City council members will meet Monday to discuss the annexation of 10 so-called islands of county land that are surrounded by the city of Las Vegas. The council is not expected to vote to move forward with the plan, according to the city, and could decide to abandon the proposal or revisit it at a future meeting.
Annexation would increase property taxes for residents in these areas by roughly $200 per $100,000 of assessed valuation. Residents would also see changes in the types of animals and vehicles they can keep on their property, and worry they’d shoulder the cost if the city asks them to make infrastructure improvements.
“Our property taxes are supposed to increase quite a lot,” said resident Pamela Spittel, who has lived in her house with her husband for almost 18 years. “Anything that needs to be changed is going to be the responsibility of the homeowner, so that means if they decided to install street lights and sidewalks, which our whole area has except for our neighborhood, that falls on us.”
The Spittels were some of the locals who attended a Jan. 25 community meeting where organizers were gathering opposition to the annexation. Resident Tricia Pintar said she’s concerned about the impact on seniors and retirees living in the county islands.

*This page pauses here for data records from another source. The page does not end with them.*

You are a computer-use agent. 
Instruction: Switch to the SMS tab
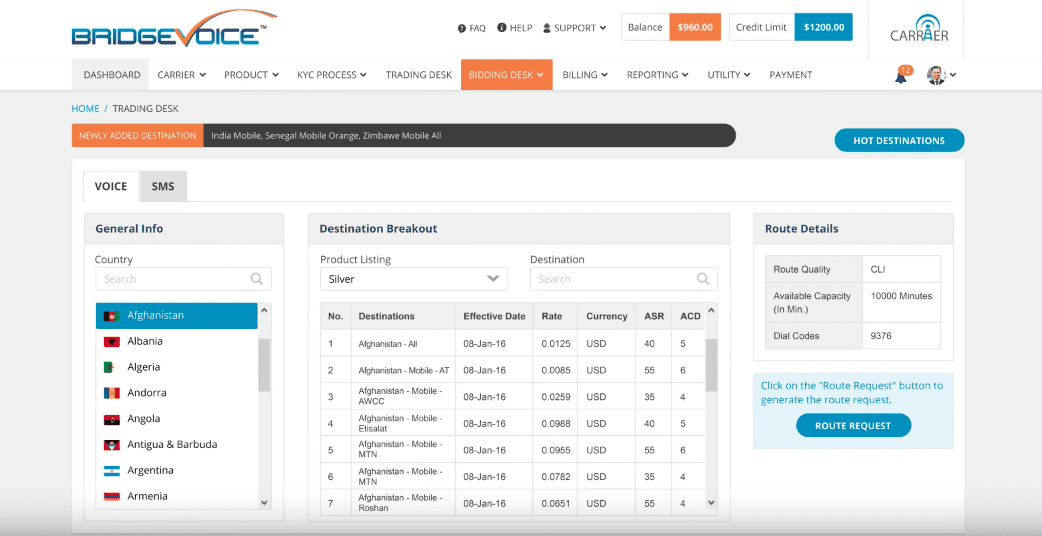(x=163, y=186)
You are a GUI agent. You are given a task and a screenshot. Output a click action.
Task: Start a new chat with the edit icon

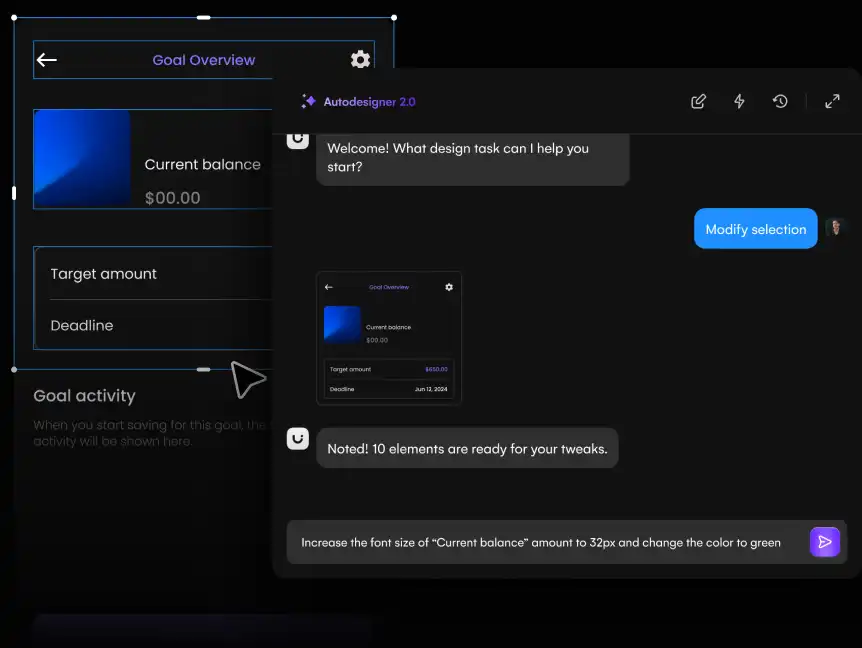[x=698, y=102]
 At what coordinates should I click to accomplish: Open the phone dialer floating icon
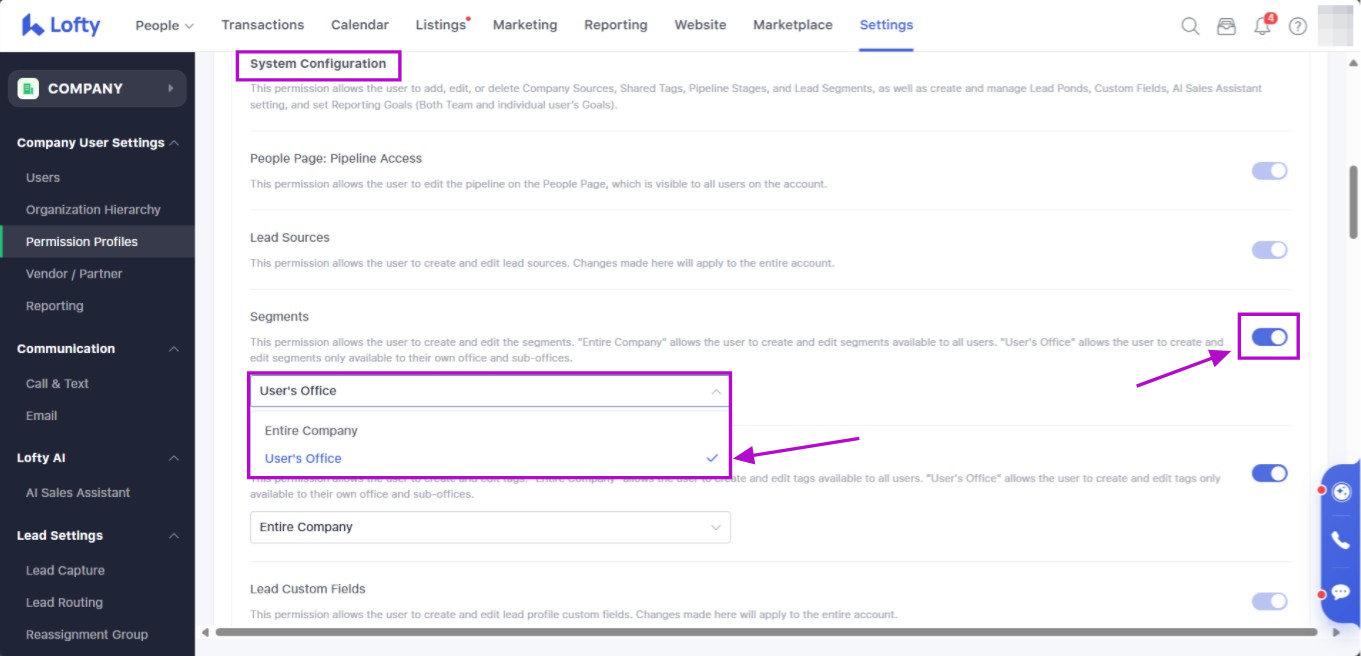[x=1341, y=540]
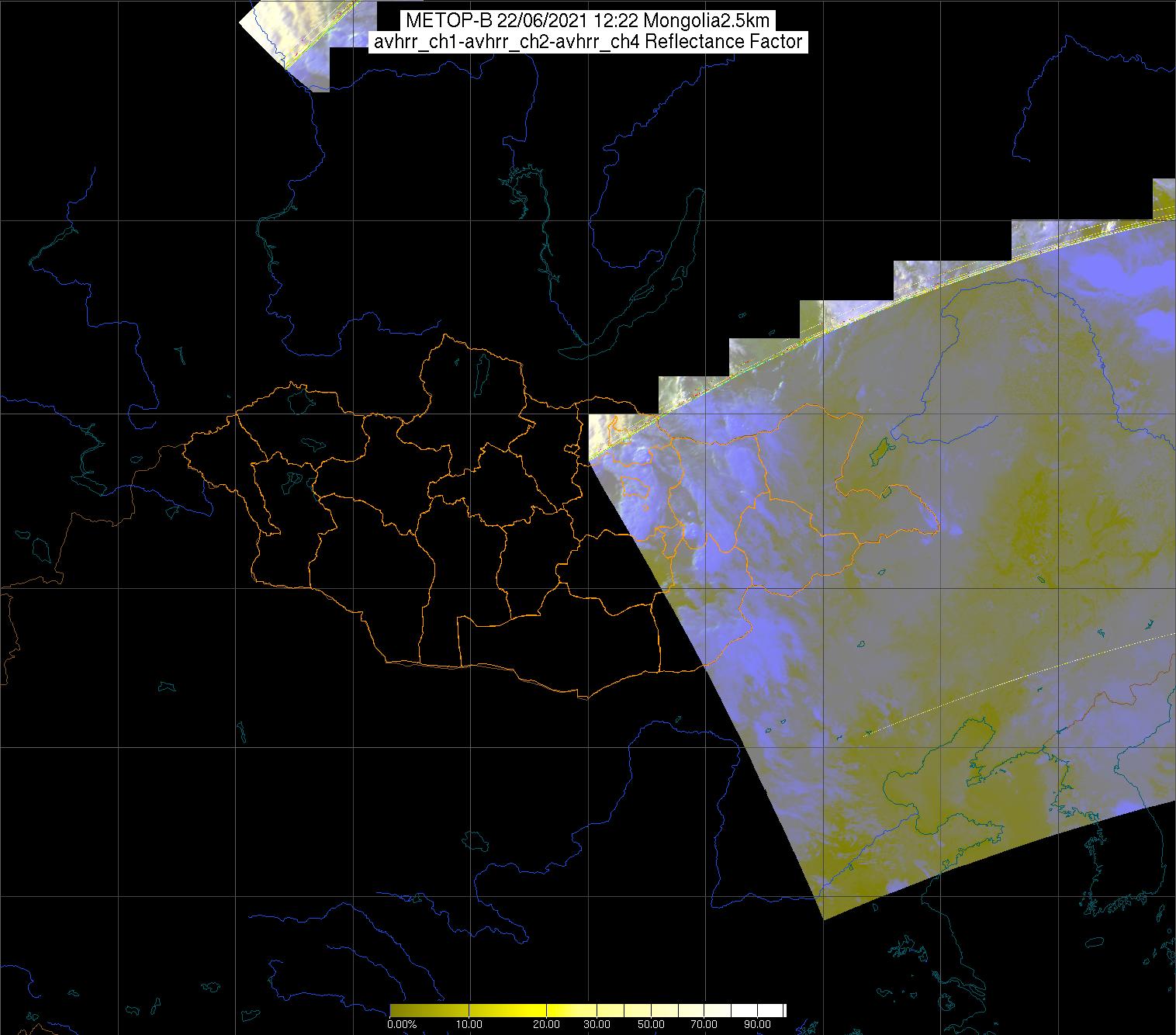Image resolution: width=1176 pixels, height=1035 pixels.
Task: Click the 70.00 colorbar tick label
Action: point(704,1025)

“They’re on a fixed income,” Pintar said. “If you do this to them, it’s going to put it out of their reach for most of them.”
To kill the proposal for at least a year, opposed residents need to account for more than half the total value an acreage of the properties. Owners can formally object on Monday or in writing in the two weeks following the meeting.
Pintar and other residents say the onus should be on the city to prove that a majority is in favor of annexation. Though notices were sent out to residents who would be impacted, volunteers say spreading awareness to 1,553 parcel owners is a struggle. They’ve been using platforms such as Nextdoor and Facebook and spreading the word through neighborhood captains.
“What we need to do is talk to the state legislators and get the burden turned over to the city to get 51 percent of the votes on their side to annex rather than we have to go door to door,” said Dave Harrison, who chose to live in the house his parents bought in 1974 so that he could park his RV on the property, something he said is prohibited by the city. “They have a lot bigger staff than we do. Put the burden on the city, not on us.”
Pintar said organizers are also exploring rural historic preservation status to avoid annexation efforts in the future.
There isn’t much that the county can do to fight the plan, according to officials. The county estimates the annexation would result in $3 million in lost revenue.
“There absolutely would be (a revenue loss for the county),” said county manager Yolanda King. “But that hasn’t been their focus. It’s been on the property owner, because there definitely will be an increase in property tax for those property owners.”
King said that if the change goes through, owners would pay about 20 percent more in property taxes. Part of the debate is that residents of these portions of unincorporated Clark County pay less in taxes but still utilize certain city services, such as emergency services. King said this goes both ways, with city residents using county resources.
“Family services, juvenile justice, your courts, those are all services that are provided countywide regardless of where you live,” King said. “If you’re in the city of Las Vegas or North Las Vegas, those countywide services are provided to those residents, so it doesn’t matter where you live.”
Residents used a county space for the Jan. 25 meeting in preparation for the Monday annexation hearing, and some commissioners have spoken out and volunteered to inform people living in the 10 islands. Commissioner Lawrence Weekly went to a Las Vegas city council meeting to voice the county board’s opposition.
“When you get the majority of residents that have come forward like they have that are Clark County residents that wish to preserve their current quality of life, at least give them an opportunity to be heard, at least take that into consideration,” Weekly said after a Feb. 6 county commission meeting. “I’m just hoping that the city of Las Vegas would be willing to postpone this, maybe come back and revisit it, have an opportunity to meet with not only residents but representatives who also represent the area, and let’s just talk about what is it we can and cannot do, or should not do.”
Clark County commissioners approved a resolution Wednesday against the annexation, and on Jan. 26 sent a letter to the city opposing the plan.
“The proposed annexation has fostered hardship and apprehension on the affected citizens as they attempt to meet the significant administrative burdens thrust upon them to avoid involuntary annexation into the city,” the resolution says.